残された時間がどれほどあるかは分からないのだ。
3
地下の
王宮の庭のあずまやに連れて来させた。
見張りは遠ざけた。
カーズも付いているのだし、丸腰の人間一人を怖がる必要もない。
ひげをそり調髪したその顔は、驚くほど若かった。
「あんた、この前、地下牢に来た人だな」
そうだと答えて、年はいくつじゃ、と
二十六だという答えが返ってきた。
「体も洗えたし、髪やひげも切ってさっぱりした。
何よりうまい物食えてうれしかったよ。
俺は死刑かい。
うちの国では身代金は払わないからなあ」
死刑にするつもりはないが、身代金を払わないのは家族に金がないからか、と訊いた。
「いや、そう金持ちじゃないけど、貧乏ってわけでもない。
俺が将軍になってからは給金もうんと上がったしな。
うちの国じゃ、敵に捕まるってことが恥なんだ。
女房が身代金を払って俺を助けようとしたら、どこの店でも何も売ってくれなくなっちまうな」
バルドは茶を運ばせ、一緒に飲みながら話をした。
名前以外何も言わないはずだったブンタイは、訊かれたことにはすべて答えた。
謎だといわれていたシンカイ国の様子をずいぶん知ることができた。
中でもバルドを驚かせたのは、〈怒りの谷〉という場所の存在だった。
なんとそこには魔獣がいくらでも湧いて出るのだという。
その魔獣と戦いながら、シンカイの将兵は武を磨くのだ。
バルドが自分はオーヴァ川の東の辺境の騎士で、〈大障壁〉の向こうから来る魔獣と戦って一生を送ってきたのだと言うと、目を輝かせて、
「へえっ。
そんな所にも人が住んでて、国があるんだ。
世界ってのは、広いんだなあ」
と感心した。
ブンタイはルグルゴア・ゲスカス将軍を心から尊敬していた。
何百年も生き続け、国を支え守ってきた生き神のような武人であり、歴代の王からも国の元勲として敬まわれてきた人物なのだ。

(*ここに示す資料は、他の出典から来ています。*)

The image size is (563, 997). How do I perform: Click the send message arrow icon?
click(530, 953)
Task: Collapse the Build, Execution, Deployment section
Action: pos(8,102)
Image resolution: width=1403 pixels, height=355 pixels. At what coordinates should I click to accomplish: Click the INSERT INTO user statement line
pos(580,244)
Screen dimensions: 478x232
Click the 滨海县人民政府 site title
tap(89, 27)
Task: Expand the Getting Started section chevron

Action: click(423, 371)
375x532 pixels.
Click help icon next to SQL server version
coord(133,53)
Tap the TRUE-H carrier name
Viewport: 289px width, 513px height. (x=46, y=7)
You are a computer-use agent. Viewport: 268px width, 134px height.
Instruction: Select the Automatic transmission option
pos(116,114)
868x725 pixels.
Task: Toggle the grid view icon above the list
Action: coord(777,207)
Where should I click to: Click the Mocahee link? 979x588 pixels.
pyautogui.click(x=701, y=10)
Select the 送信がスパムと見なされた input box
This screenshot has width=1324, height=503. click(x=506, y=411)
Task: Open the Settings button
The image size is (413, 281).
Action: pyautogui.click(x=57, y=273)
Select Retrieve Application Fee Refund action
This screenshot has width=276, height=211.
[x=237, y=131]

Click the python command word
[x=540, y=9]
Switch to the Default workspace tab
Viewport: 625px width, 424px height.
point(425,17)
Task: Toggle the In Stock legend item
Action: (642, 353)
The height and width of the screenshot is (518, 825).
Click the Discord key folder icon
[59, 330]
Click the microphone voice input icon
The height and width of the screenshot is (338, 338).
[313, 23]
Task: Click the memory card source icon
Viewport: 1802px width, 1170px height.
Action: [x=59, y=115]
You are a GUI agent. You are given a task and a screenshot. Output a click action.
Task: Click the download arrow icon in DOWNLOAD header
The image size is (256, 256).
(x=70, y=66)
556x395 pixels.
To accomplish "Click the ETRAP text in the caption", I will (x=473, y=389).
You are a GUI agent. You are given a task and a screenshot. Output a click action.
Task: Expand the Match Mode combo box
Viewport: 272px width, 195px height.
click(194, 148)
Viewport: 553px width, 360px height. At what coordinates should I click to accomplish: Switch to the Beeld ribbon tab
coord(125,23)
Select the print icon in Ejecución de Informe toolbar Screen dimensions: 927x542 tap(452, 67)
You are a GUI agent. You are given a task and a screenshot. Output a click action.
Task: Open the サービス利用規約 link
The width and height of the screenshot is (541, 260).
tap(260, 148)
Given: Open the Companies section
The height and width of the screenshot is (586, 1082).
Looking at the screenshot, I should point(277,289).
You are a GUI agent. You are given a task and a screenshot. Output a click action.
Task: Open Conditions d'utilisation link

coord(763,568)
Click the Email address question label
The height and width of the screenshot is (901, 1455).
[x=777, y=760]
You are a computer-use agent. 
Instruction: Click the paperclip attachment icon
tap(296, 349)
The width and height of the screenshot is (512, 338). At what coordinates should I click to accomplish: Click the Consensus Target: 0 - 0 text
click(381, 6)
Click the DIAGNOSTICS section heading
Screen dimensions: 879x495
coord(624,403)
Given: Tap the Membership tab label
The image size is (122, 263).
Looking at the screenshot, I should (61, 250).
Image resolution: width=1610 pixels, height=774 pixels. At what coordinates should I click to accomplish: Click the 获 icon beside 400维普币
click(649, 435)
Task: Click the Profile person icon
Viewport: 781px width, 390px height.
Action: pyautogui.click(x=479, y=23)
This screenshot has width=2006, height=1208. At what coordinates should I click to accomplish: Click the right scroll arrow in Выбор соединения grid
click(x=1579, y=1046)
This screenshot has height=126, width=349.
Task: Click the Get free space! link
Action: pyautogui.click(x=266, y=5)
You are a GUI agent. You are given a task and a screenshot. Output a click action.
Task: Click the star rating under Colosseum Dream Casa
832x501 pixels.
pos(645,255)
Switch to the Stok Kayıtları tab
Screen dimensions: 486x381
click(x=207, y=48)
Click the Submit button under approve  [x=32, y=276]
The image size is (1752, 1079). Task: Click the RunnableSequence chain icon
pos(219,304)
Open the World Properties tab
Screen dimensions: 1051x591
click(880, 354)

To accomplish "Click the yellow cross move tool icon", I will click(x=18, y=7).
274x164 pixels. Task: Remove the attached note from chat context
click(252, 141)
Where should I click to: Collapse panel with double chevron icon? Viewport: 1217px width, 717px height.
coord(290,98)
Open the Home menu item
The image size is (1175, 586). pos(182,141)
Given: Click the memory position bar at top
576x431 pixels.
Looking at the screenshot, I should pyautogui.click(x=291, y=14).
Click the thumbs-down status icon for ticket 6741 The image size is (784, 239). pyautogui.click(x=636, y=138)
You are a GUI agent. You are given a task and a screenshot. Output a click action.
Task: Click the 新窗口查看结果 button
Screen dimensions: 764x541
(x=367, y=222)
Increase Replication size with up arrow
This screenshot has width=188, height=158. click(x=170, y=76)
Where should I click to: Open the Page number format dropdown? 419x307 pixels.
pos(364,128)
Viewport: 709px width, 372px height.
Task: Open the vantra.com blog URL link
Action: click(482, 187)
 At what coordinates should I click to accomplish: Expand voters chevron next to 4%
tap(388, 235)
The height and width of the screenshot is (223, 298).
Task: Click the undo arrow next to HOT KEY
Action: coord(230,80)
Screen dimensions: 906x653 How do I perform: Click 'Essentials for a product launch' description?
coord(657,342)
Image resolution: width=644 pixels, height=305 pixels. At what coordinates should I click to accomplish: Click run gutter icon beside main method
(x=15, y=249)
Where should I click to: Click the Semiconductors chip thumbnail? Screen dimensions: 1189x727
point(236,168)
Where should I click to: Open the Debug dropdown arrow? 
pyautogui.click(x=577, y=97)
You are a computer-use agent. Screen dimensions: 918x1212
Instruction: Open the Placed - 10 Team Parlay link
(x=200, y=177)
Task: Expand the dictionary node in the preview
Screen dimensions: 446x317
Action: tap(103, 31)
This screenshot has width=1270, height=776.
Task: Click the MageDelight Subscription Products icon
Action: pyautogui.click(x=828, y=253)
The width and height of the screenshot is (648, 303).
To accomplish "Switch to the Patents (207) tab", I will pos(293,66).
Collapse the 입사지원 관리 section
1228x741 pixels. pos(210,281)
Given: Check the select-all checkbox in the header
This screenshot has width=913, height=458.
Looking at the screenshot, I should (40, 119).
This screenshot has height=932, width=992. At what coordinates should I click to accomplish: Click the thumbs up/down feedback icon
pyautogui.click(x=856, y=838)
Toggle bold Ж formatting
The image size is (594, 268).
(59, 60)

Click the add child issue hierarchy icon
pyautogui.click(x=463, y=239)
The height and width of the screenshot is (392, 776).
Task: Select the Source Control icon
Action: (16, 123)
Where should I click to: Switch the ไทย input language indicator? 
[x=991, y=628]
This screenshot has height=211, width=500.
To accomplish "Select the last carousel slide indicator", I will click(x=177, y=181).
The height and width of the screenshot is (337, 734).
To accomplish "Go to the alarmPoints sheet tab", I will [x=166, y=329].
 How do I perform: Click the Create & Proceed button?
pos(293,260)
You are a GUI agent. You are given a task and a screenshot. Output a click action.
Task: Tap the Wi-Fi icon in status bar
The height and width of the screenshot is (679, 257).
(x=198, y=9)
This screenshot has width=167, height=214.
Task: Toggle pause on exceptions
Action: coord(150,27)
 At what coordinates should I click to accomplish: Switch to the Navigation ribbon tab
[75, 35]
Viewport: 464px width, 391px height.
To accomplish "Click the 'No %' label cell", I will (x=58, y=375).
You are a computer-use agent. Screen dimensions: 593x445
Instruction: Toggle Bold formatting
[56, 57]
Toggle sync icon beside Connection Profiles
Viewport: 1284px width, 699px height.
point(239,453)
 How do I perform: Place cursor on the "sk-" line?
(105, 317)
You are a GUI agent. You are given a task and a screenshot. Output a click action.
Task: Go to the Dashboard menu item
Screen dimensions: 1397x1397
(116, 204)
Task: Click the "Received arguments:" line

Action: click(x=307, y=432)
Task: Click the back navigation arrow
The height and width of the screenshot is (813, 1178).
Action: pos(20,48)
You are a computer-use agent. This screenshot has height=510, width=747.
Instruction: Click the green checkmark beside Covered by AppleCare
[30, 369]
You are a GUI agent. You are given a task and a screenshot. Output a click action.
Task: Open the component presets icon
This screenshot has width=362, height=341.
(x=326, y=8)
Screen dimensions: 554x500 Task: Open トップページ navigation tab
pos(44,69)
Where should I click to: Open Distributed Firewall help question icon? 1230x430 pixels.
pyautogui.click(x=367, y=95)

貧しいきこりの小せがれだったブンタイを引き立ててくれたのもルグルゴア将軍だ。
ブンタイだけではない。
今の武将たちはみなルグルゴア将軍に見いだされ、育てられてきたのだ。
そのルグルゴア大将軍が、世界を獲る、と言った。
だから俺たちは戦うのだ。
そう口にするブンタイの目にも話し方にも狂信的な香りはない。
若く覇気あふれる武人の匂い以外、何も嗅ぎ取ることができなかった。
すると、今シンカイ軍を率いている物欲将軍というのは、やはりあのルグルゴア・ゲスカスなのだ。
バルドは訊いた。
いったい、ルグルゴア・ゲスカスとは何者か、と。
知らない、とブンタイは答えた。
ルグルゴア将軍はルグルゴア将軍であり、それ以外ではない。
何歳かも正確なところは知らないし、その強さの秘密も知らない。
シンカイの武人が全員で束になってもルグルゴア将軍には勝てない。
世界中の誰であっても、ルグルゴア将軍には勝てない。
それだけを知っていればじゅうぶんだという。
また、シンカイの武器と戦い方について訊いた。
すると昔から今のような戦い方をしたわけではなく、ある時期からルグルゴア将軍の指示によって長柄武器を振り回して使う戦い方をするようになったのだという。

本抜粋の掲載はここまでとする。